The commit log talks about using the hash to see if the program has
already been compiled and JITted. If that's done, then a collision
will directly cause the kernel to malfunction.

>> My inclination would have been to seed them with something that isn't
>> exposed to userspace for the precise reason that it would prevent user
>> code from making assumptions about what's in the hash. But if there's
>> a use case for why user code needs to be able to calculate the hash on
>> its own, then that's fine. But perhaps the actual fdinfo string
>> should be "sha256:abcd1234..." to give some flexibility down the road.
>>
>> Also:
>>
>> + result = (__force __be32 *)fp->digest;
>> + for (i = 0; i < SHA_DIGEST_WORDS; i++)
>> + result[i] = cpu_to_be32(fp->digest[i]);
>>
>> Everyone, please, please, please don't open-code crypto primitives.
>> Is this and the code above it even correct? It might be but on a very
>> brief glance it looks wrong to me. If you're doing this to avoid
>> depending on crypto, then fix crypto so you can pull in the algorithm
>> without pulling in the whole crypto core.
>
> The hashing is not a proper sha1 neither, unfortunately.

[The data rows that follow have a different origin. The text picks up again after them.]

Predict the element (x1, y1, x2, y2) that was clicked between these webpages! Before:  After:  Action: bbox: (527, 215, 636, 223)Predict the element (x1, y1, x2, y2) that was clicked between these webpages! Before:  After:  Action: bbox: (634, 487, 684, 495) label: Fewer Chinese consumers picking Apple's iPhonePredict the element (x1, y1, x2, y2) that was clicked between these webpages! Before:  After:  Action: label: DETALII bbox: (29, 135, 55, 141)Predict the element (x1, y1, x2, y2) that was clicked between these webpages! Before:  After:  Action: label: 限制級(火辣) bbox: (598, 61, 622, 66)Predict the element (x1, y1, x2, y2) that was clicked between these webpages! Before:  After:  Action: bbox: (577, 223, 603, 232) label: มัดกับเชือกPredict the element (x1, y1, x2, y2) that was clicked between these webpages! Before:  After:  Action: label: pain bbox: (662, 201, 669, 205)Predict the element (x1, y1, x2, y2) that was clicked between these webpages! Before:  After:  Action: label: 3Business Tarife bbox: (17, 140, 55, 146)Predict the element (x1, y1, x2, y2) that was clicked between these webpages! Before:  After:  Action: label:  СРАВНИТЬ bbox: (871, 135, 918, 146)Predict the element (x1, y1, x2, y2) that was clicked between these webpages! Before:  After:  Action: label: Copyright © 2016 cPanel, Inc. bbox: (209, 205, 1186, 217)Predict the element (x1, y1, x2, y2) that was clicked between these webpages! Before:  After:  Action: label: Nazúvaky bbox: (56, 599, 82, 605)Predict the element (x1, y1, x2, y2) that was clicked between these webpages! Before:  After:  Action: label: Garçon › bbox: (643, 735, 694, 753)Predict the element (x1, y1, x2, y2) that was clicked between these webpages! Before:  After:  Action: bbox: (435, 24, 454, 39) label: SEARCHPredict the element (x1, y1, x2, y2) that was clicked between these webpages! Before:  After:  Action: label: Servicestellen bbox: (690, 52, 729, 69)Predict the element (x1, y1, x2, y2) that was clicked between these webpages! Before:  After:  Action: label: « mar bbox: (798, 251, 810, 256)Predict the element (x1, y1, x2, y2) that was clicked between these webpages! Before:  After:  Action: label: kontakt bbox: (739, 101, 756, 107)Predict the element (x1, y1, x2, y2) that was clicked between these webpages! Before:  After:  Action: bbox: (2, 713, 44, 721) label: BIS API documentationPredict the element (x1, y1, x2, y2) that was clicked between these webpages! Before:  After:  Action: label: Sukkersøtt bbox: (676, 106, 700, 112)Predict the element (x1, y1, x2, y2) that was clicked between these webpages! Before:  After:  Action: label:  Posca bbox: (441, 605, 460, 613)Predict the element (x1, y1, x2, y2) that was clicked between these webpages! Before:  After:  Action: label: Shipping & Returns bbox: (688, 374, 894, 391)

I think that
> is why it will have a custom implementation in iproute2?

Putting on crypto hat:

NAK NAK NAK NAK NAK. "The Linux kernel invented a new primitive in
2016 when people know better and is going to handle it by porting that
new primitive to userspace" is not a particularly good argument.

Okay, crypto hack back off.

>
> I wondered if bpf program loading should have used the module loading
> infrastructure from the beginning...

That would be way too complicated and would be nasty for the unprivileged cases.

>
>> At the very least, there should be a separate function that calculates
>> the hash of a buffer and that function should explicitly run itself
>> against test vectors of various lengths to make sure that it's
>> calculating what it claims to be calculating. And it doesn't look
>> like the userspace code has landed, so, if this thing isn't
>> calculating SHA1 correctly, it's plausible that no one has noticed.
>
> I hope this was known from the beginning, this is not sha1 unfortunately.
>
> But ebpf elf programs also need preprocessing to get rid of some
> embedded load-depending data, so maybe it was considered to be just
> enough?

I suspect it was actually an accident.